Saturday, January 29, 2011

Books, Dissociation And Crazies

So I finished reading Kafka On The Shore by Haruki Murakami. I enjoyed it. There are two stories going at once and the suspense of seeing how they converge is agonizing. Murakami isn't an author for everyone and certainly has some outlandish stories. Personally I think his books are incredibly beautiful and poignant. I'm reading A Heartbreaking Work of Staggering Genius by David Eggers, an autobiography. So far its pretty entertaining in the way its written... and I haven't gotten out of the Prologue yet.

I'm in a chat room right now as I write this. The topic for this morning is dissociation. Though calling that the official topic is a bit of a stretch, it is a chat room after all. The topic changes as often as a premadonna changes her clothes. Keeping in mind that the chat room is full of people who have or currently do self injure, most of us have dissociated from time to time. I personally hate it when I do. I loose control of myself at times, forgetting where I am or what's real and what's a dream. I've injured while in such states and its not good for  me. I don't use the usual control methods. I've cut a little too deep, or too many times. The first time I burned I was only partly aware it was me doing it.

I don't like feeling like I'm not in control. All my life I've been told how I must be, who I must be. Now that I am an adult, I tell myself how to be and act. When I dissociate then I loose those carefully laid walls of protection, for myself and others. I don't know what I'll do, but I am fully aware what I am capable of and its unpleasant.  In a dissociative state, I beat the hell out of a kid who'd pissed me off. Of course I wasn't looking so hot after either, but still. I don't remember the fight. I remember hitting him once then being deposited in the hall and being called a crazy bitch. I know how he looked after and I don't want to hurt people. Its bad enough that I hurt myself. Why should others suffer my pain?

Sometime I wonder, all right often I wonder where this pain all came from. I was never raped as a kid, I was never beaten by my parents. I had a happy childhood. There were emotions that I never learned to handle, but that shouldn't have made me like this, should it?? I don't know, I'm so broken that I don't know what I'm supposed to be any more.

People joke about me being the crazy girl, the laughing girl. If they only knew that I was merely protecting myself from them, from my own mind, would they still be laughing with me?

1 comment:

  1. A large part of what and who we come to be is due to genetics. The other part is our raising; our influences and experiences. Perhaps you subconsciously push down the experiences that influenced you to desperation, or perhaps you're simply "this way," because of some genetic structure.
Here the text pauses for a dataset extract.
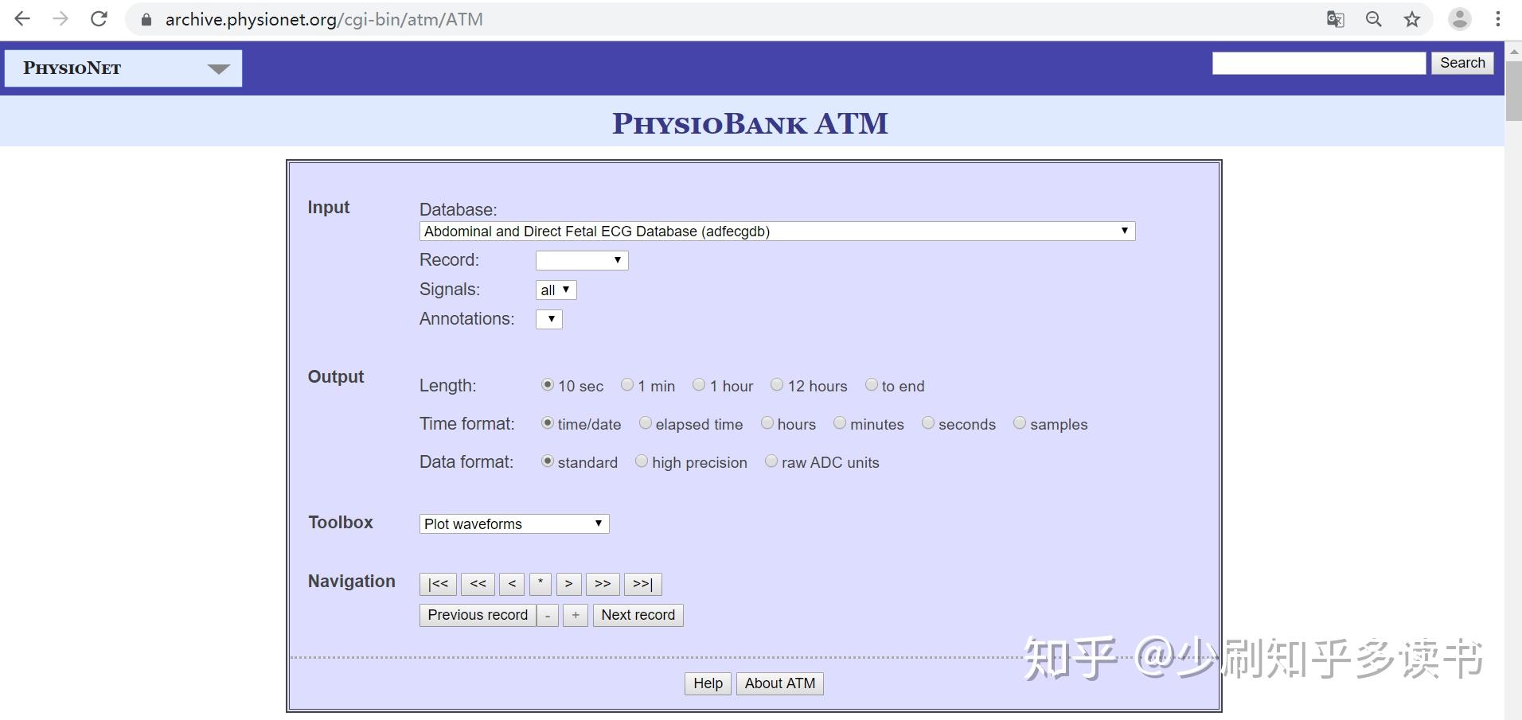The image size is (1522, 720).
Task: Open the Toolbox dropdown showing Plot waveforms
Action: coord(513,523)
    Either way, you can't do it by yourself--which I saw you realized due to the therapy thing. Which is great! =D

    Personally, I don't think we're "supposed," to be anything. We are what we are due to complete happenstance.

    Disassociation is no joke. I've experienced this several times, but due to LSD and its after-effects. So I had complete (ignoring the severe paranoia) control over my perception and actions. If you experience this due to blood loss, that's bad; but, if you experience this occasionally without external stimuli, you should really seek medical attention. This is a symptom of schizophrenia and its subgenres--and probably some other mental illnesses (since LSD can bring dormant schizophrenia to life--and my mother was crazy as shit when I was a kid--I did some research).

    I don't know if blood loss can cause disassociation, but logic tells me it's probable. Take care of yourself, k?